Hi everyone, I have attached a snapshot of switzerland from google earth, i would like to create a landscape with a similar pattern in the photo ( alpine mountains on the north and hills on the south ) and I want this to be large ( 20km x 20km inside UE ) can anyone guide me on how to create this?
Hey!
The best way to approach this fading transition from mountains to hills, is to simulate the real deal. Therefore, I suggest using the Flow Restructure
and Create Water
devices here. With the Create Water
device you get the rivers, and with those rivers you can then carve valleys. To create the valley walls, or better said, the mountain foothills, we can use the old version of the Thermal Weathering
device. Doing a bit of processing on the output of that, we get this terrain:
And the graph looks like this:
And here is the example file!
Please let me know if this answers your question.
Hey thanks! this helped a lot , now the only thing is I want the snow mountains to be taller and sharper ( more peaked ) than the rest of the mountains, and the mountains are too close to each other, how can i add some spacing or seperation?
Glad to hear it’s in the right direction!
For this, you’d need to do a bit more tinkering and masking. What I recommend is using two passes of the Thermal Weathering
device in parallel. The current settings for the Thermal Weathering
device can be used as the “base”, and then the copy can have a higher value for the Rock Angle
, which will increase the slope angle, making for steeper mountains. Then, using a Select Height
device, you can blend the steeper angled valleys on top of the “base”, probably best by using a Combiner[Screen]
or Combiner[Smooth Max]
.
Another method is to use a Bias/Gain
(or Curves
) device to incerease the steepness of your terrain. Again, use it in combination with a Select Height
to only increase the steepness of the higher parts of the mountains.
Two methods:
- Increase the value of the
Headwater area
parameter of theCreate Water
device. This will reduce the number of rivers and therefore reduce the number of valleys. A side effect is that, in order to maintain the mountain shapes, the slope of the valleys is often reduced (but you can “combat” this using one of the two techniques described above). - Increase the carving strength. This will lower the base of the valley, and therefore the valley will become wider.

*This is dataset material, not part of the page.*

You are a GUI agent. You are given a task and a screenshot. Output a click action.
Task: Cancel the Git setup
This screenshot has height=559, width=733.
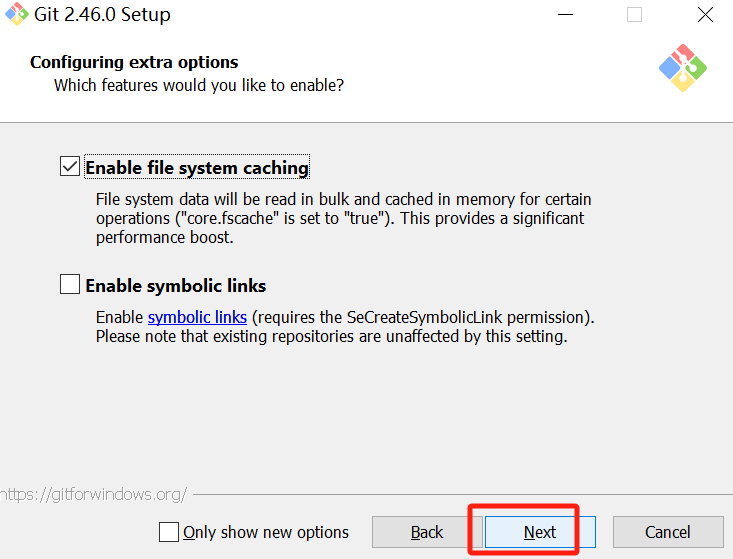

However, the best is to, yet again, go parallel. In order for the “high slope” valley technique to work, the water network needs to contain a lot of rivers, otherwise a lot of artefacts/flat terrain will remain. So, for your low slope base terrain, you carve with only a few rivers, whilst for your high slope “top” terrain, you carve a lot of rivers.
An updated example file!
Thanks for the tips HYLK, theres some repetition in patters of the landscape when I import it inside UE4, I have exported the landscape as tiled (raw 16). but it clearly appears very different from what it looks like in WM
There lies the issue. The example world I provided you uses a Clamp
device with Normalize input
set to true
. This is not compatible with tiled exports. I suggest changing that setting to false
, but you will have to adjust the Width
parameter of the Gradient
device, as it now is “too wide” (hence I use the normalisation afterwards*).
Note: The Flow Restructure
, Create Water
, Equalizer
and Displacement
devices all create artefacts when doing a tiled export. If possible, do not do a tiled export.
Okay I see thank you, I will look into that, still learning about world machine i just got it like 2 days ago haha
Can you tell me which node or macro can be used to make my mountains more triangulated and slightly pyramid like, just like how some of the Alpine mountains are
Hey,
The Voronoi
device is a generator that creates mountain like shapes, although I’m not very font of them myself.
There are mainly two devices that can “carve” those mountain shapes, being the aforementioned previous version of the Thermal Weathering
device and the Expander
device, using Min
and Linear
. However, just using those two on a simple noise, like the default output of an Advanced Perlin
, will not yield great results. Just like in the examples I shared, you will need some sort of valley, as a mountain cannot exist without a valley to arise from! You can either increase the steepness of the noise, or, like I did in the examples, carve out rivers that will form the base of a valley. To get more feeling for how the Thermal Weathering
and Expander
devices work, just play/fiddle around with them!
Another method is to use the Flow Restructure
device, which can synthesize terrain, but this is quite a finicky process and difficult to get great results.
To add more rock like features, you must do some processing on the created base shape, for example using the Terrace
or Strata
devices, as these can give rock/cliff features.